Start of Data provided
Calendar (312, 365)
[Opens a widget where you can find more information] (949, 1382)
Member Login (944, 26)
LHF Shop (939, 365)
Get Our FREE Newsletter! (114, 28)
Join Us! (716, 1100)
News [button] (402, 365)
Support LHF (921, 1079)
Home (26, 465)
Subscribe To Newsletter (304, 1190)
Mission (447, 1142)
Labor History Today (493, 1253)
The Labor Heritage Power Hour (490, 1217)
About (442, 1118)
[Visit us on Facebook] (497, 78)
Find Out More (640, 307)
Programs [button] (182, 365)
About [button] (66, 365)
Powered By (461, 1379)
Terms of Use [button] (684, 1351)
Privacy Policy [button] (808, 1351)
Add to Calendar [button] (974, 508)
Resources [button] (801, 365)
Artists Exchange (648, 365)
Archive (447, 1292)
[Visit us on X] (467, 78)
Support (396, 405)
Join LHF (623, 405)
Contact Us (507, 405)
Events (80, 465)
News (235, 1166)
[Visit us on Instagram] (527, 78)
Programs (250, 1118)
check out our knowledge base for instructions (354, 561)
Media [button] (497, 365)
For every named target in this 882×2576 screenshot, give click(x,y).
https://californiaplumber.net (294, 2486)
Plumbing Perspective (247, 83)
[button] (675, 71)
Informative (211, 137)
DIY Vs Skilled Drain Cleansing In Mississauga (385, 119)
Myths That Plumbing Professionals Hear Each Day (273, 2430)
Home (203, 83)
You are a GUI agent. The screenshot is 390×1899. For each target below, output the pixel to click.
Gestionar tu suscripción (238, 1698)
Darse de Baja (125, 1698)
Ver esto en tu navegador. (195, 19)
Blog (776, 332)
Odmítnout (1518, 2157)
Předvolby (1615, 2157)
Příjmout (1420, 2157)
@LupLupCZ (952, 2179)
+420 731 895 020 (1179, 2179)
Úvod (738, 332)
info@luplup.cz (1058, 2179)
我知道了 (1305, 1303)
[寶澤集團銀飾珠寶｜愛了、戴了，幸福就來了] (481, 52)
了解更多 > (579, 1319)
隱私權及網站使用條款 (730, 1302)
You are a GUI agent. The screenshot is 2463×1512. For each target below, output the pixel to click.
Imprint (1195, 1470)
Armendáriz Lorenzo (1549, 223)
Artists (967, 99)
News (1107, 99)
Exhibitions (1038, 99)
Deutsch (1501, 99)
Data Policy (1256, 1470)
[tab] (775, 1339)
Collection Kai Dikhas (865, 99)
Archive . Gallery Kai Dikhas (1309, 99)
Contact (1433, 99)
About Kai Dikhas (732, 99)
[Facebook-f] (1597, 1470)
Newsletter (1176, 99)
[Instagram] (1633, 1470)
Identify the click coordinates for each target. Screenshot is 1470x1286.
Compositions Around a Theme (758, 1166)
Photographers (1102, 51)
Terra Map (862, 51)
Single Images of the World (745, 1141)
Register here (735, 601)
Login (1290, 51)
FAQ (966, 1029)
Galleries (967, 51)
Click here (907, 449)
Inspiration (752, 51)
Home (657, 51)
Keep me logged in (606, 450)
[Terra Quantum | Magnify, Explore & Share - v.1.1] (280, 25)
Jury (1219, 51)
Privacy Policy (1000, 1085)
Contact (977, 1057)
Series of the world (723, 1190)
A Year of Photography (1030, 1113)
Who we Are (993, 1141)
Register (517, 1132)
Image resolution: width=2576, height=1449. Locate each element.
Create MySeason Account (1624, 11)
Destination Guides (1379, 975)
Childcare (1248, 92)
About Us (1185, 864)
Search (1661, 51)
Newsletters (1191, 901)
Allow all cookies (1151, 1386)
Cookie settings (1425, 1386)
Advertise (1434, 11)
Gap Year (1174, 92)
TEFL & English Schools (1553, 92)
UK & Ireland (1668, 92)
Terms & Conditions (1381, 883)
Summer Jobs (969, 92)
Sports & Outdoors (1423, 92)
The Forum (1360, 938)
End of Data provided
Go through the data above and copy each line in which "Terms" appears.

Terms of Use [button] (684, 1351)
Terms & Conditions (1381, 883)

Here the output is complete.